Most of the shareholder presentations that I have seen from E & P's say that they are somewhere near 25%-35% return in the Haynesville Shale at or near $6 gas. It obviously rises exponentially with every dollar gas goes up. Chesapeakes site says that at $7 gas and at 6.5BCF EUR they would achieve a 55% ROR.
Given the size (production rates) of some of these wells, the pricing doesn't have to be high for them to make a decent return on their money. And, as ALongview notes, every extra dollar really kicks the ROR up.
OM, no - the statement is not accurate. Most of the shale gas plays are economic at +/- $4.00 per MMBtu (Mcf). Unfortunately journalists are not economists or E&P experts so they can sometimes make inaccurate statements.
Pipeliner, ExxonMobil has invested significantly in natural gas for many years so was always "Big Gas". For example all the billions spent in Qatar on gas production and LNG projects.

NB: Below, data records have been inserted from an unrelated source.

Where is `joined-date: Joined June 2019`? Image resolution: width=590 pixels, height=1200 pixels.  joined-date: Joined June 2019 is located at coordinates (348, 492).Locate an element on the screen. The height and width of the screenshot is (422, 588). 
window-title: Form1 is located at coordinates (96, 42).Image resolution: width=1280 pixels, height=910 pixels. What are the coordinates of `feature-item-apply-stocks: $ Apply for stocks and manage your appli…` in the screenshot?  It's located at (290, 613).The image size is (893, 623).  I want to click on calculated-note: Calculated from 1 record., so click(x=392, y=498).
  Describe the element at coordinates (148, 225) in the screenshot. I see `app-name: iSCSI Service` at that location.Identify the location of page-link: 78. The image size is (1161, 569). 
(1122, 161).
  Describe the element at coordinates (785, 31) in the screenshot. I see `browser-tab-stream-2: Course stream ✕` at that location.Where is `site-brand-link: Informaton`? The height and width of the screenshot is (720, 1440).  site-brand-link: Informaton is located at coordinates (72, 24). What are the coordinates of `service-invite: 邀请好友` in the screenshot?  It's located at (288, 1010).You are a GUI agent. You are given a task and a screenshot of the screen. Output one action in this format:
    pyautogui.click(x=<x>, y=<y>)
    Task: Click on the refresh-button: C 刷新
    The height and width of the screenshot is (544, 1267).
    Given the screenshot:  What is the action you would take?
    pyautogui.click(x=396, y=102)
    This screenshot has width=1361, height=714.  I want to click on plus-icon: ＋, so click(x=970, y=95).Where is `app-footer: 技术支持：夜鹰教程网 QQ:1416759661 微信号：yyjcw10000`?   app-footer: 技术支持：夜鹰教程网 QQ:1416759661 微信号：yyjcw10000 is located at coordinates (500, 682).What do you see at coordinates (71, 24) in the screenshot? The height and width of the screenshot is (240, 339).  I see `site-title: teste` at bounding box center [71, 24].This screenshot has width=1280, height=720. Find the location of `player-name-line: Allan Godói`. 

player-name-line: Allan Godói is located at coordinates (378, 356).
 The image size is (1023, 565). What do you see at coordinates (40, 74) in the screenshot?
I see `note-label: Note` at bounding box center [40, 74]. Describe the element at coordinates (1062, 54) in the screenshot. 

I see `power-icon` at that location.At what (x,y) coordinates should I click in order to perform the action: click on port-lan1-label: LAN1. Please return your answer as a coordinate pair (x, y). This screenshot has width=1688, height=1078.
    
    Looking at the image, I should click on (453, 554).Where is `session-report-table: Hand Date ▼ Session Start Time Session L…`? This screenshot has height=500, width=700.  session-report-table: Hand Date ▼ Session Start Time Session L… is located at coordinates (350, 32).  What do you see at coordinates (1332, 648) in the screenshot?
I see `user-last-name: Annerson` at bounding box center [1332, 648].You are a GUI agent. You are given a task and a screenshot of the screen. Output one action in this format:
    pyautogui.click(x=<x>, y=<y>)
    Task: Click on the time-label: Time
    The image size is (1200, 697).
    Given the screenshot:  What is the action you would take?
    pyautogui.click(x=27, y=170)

They have also been a major player in "tight gas".

The XTO acquisition just increases their domestic US position and moves them into shale gas.
You are right. Exxon has been heavy in international gas over the years. They are involved in the Papua New Guinea LNG plant and pipelines now. In Chad the drilling was mostly for oil, we drilled and hooked up very few gas wells. The gas ones we did were used in the export oil treatment plant, to run the pumps and generators, etc. No gas was ever exported.